FORVM, No. 288
Dezember
1977

Big Reinlege

Ich hingegen hebe das Bein, aus dem triftigen Grund, daß ich muß. Ich halt’s nicht aus ...

Günther Nenning

Halten Sie das Gleichgewicht!

Frühsportlerin Ilse Buck in Ö1

Harndrang ist keine Entschuldigung für Verdrehungen der Wahrheit. Günther Nennings deliröse Glosse „Genet ist ein alter Tepp“ (NF November 1977) darf daher nicht unwidersprochen bleiben.

Daß er den Genet und dessen Auseinandersetzung mit dem Phänomen Gewalt nicht richtig interpretiert, kreide ich G. N. nicht an, denn er ist kein Literaturwissenschafter. Die Verquickung von plumper Lobhudelei mit gröbster Beschimpfung und subtiler Anspielung auf Genets Homosexualität buche ich auf das Verlustkonto „Journaille“. Der Medienmachthaber Nenning soll sich, wenn es ihm Spaß macht, in der Maske der Vernunft gegen blöde Dichter aufspielen.

Ernst wird für mich die Sache, wenn jahrelang genährter Haß gegen Literaten und Philosophen in einer urethralen Aktion gegen die eigenen Redaktionskollegen (das Wort „Genossen“ paßt hier nicht mehr recht) losbricht. Und sich der mächtige Nenning dann vor noch mächtigeren Tieren aus seiner Clique auf d’ Erd’ haut und schwanzwedelnd kundtut, was für ein braves Hunderl er doch ist im Vergleich zu den anderen bösen im NF.

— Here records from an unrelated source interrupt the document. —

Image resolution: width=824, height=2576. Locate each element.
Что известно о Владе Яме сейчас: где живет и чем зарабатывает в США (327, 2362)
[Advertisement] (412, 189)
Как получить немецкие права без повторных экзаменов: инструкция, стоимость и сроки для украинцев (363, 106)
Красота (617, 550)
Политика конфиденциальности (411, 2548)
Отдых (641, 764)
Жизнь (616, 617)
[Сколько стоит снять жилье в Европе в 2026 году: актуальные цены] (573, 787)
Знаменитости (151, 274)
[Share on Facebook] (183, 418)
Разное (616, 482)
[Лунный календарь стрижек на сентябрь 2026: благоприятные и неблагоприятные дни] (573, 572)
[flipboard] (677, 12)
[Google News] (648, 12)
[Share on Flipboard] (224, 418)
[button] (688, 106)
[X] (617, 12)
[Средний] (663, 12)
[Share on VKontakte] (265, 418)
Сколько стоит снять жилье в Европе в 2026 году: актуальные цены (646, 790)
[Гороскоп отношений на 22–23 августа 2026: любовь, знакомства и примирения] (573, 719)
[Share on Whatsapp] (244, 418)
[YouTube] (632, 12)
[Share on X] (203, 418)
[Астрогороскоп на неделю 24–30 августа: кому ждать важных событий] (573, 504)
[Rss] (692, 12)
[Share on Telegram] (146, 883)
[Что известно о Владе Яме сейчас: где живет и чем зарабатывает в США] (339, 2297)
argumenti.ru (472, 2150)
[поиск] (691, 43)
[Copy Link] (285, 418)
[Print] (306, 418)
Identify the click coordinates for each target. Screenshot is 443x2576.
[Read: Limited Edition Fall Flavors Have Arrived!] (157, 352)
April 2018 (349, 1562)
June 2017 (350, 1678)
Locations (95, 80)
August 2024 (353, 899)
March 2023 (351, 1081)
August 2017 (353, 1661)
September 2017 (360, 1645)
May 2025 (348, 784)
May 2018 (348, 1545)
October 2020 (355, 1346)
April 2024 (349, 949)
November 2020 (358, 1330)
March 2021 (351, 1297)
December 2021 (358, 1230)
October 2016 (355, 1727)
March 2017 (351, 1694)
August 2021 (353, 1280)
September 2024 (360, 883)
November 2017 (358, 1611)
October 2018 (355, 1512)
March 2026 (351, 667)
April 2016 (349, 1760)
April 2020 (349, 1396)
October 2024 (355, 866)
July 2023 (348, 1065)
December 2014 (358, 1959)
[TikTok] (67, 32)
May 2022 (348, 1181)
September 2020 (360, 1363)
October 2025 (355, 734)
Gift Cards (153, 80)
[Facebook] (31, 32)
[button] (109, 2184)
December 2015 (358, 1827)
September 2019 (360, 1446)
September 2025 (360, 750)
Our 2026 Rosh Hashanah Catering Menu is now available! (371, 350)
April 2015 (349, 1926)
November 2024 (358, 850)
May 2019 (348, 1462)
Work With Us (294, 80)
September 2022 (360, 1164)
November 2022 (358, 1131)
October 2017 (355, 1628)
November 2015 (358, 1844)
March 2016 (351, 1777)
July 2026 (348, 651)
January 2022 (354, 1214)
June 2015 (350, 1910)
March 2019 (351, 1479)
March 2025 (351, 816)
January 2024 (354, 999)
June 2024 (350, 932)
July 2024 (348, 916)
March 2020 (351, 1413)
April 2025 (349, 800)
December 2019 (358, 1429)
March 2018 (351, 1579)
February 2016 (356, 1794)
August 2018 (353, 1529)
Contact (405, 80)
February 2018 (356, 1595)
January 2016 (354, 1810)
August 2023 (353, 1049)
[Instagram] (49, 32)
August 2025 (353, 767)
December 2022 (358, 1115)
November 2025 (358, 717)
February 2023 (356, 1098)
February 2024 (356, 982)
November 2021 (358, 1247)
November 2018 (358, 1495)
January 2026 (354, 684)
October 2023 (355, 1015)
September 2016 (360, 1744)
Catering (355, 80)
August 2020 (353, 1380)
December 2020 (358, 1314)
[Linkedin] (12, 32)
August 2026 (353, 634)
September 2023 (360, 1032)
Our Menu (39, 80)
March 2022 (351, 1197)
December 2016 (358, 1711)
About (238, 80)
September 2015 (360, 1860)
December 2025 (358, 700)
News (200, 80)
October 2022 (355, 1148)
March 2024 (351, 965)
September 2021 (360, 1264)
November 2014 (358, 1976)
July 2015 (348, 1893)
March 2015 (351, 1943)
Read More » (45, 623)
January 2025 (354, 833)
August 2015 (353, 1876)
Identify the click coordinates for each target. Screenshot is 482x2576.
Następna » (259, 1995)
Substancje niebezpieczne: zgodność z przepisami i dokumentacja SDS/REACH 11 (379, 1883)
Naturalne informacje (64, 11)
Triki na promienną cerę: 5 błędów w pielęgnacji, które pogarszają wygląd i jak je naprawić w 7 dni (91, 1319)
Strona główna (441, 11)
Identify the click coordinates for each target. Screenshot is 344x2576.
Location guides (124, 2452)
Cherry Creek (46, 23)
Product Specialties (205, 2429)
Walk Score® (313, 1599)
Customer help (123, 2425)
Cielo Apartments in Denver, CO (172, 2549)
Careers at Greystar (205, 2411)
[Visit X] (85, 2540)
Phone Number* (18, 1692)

Da wird ein NF-Redakteur (Michael Siegert) als Rädelsführer einer hechelnden und feigen Meute von Schreibmaschinenattentätern und geistigen Bombenschmeißern (= die Redaktion) „entlarvt“ und die Polente alarmiert. Der Notruf nach Noske findet sich im letzten Satz der Anmerkung 2 („Sicherheitsapparat mit allen Finessen ausstatten, die nötig sind, aber fest in der Hand von Demokraten, vorzugsweise Sozialdemokraten“).

Im Anschluß an seine Glosse druckt Nenning einen Redaktionsbeschluß gegen „Verbindung mit anarchistisch-terroristischen Gruppen“ ab, der schon viel früher gefaßt worden ist. So aber wird suggeriert, die Redaktion habe sich letztendlich schuldzerknirscht den schlagenden Argumenten in Nennings Text unterworfen. Daß gerade die vernaderte NF-Meute es war, die eine klare Abgrenzung gegen die RAF-Bewunderer gefordert und gegen den Widerstand der „neuen Arbeiterklaßler“ im NF (des medialen Nenning und des manageriellen Oberschlick, his masters underdog) ein Hausverbot verlangt hat, bleibt unerwähnt.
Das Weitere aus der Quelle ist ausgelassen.